Saved entries -
::::::::

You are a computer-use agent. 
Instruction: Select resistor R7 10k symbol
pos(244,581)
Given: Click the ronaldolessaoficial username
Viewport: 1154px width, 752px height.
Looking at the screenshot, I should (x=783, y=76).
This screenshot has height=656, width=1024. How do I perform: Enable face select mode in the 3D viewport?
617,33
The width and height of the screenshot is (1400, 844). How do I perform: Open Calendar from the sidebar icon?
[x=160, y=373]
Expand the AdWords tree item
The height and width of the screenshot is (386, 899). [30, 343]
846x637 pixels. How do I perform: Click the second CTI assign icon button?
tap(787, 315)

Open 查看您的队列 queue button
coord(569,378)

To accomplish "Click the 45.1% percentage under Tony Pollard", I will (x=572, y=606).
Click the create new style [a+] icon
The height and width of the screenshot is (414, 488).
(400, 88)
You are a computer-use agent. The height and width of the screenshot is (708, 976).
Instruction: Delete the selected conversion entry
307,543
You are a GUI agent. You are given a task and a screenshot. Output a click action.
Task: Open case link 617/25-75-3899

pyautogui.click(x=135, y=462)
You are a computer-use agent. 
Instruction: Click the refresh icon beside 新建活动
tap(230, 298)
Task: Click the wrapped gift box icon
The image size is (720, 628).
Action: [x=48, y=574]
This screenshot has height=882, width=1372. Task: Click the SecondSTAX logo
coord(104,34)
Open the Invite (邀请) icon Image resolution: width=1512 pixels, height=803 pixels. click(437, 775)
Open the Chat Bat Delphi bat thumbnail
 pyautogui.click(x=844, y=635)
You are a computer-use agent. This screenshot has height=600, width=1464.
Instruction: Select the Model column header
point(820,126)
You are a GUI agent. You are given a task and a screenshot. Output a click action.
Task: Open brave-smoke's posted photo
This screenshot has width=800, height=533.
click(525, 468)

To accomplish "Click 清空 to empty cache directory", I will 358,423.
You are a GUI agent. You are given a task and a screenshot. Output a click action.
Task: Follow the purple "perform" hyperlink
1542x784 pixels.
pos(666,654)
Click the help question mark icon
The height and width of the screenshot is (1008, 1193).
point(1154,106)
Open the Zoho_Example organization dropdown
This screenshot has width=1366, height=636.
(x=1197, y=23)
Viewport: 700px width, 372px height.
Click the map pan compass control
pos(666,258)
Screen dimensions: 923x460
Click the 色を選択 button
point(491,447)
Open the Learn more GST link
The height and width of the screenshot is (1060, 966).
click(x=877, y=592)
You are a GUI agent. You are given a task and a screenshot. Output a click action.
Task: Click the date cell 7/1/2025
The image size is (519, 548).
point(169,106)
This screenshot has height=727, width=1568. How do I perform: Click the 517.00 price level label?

::::::::

TASK ITEM -
Copy the entries exactly as they appear.

ANSWER TO THE PROBLEM -
You are a computer-use agent. 
Instruction: Select resistor R7 10k symbol
pos(244,581)
Given: Click the ronaldolessaoficial username
Viewport: 1154px width, 752px height.
Looking at the screenshot, I should (x=783, y=76).
This screenshot has height=656, width=1024. How do I perform: Enable face select mode in the 3D viewport?
617,33
The width and height of the screenshot is (1400, 844). How do I perform: Open Calendar from the sidebar icon?
[x=160, y=373]
Expand the AdWords tree item
The height and width of the screenshot is (386, 899). [30, 343]
846x637 pixels. How do I perform: Click the second CTI assign icon button?
tap(787, 315)

Open 查看您的队列 queue button
coord(569,378)

To accomplish "Click the 45.1% percentage under Tony Pollard", I will (x=572, y=606).
Click the create new style [a+] icon
The height and width of the screenshot is (414, 488).
(400, 88)
You are a computer-use agent. The height and width of the screenshot is (708, 976).
Instruction: Delete the selected conversion entry
307,543
You are a GUI agent. You are given a task and a screenshot. Output a click action.
Task: Open case link 617/25-75-3899

pyautogui.click(x=135, y=462)
You are a computer-use agent. 
Instruction: Click the refresh icon beside 新建活动
tap(230, 298)
Task: Click the wrapped gift box icon
The image size is (720, 628).
Action: [x=48, y=574]
This screenshot has height=882, width=1372. Task: Click the SecondSTAX logo
coord(104,34)
Open the Invite (邀请) icon Image resolution: width=1512 pixels, height=803 pixels. click(437, 775)
Open the Chat Bat Delphi bat thumbnail
 pyautogui.click(x=844, y=635)
You are a computer-use agent. This screenshot has height=600, width=1464.
Instruction: Select the Model column header
point(820,126)
You are a GUI agent. You are given a task and a screenshot. Output a click action.
Task: Open brave-smoke's posted photo
This screenshot has width=800, height=533.
click(525, 468)

To accomplish "Click 清空 to empty cache directory", I will 358,423.
You are a GUI agent. You are given a task and a screenshot. Output a click action.
Task: Follow the purple "perform" hyperlink
1542x784 pixels.
pos(666,654)
Click the help question mark icon
The height and width of the screenshot is (1008, 1193).
point(1154,106)
Open the Zoho_Example organization dropdown
This screenshot has width=1366, height=636.
(x=1197, y=23)
Viewport: 700px width, 372px height.
Click the map pan compass control
pos(666,258)
Screen dimensions: 923x460
Click the 色を選択 button
point(491,447)
Open the Learn more GST link
The height and width of the screenshot is (1060, 966).
click(x=877, y=592)
You are a GUI agent. You are given a task and a screenshot. Output a click action.
Task: Click the date cell 7/1/2025
The image size is (519, 548).
point(169,106)
This screenshot has height=727, width=1568. How do I perform: Click the 517.00 price level label?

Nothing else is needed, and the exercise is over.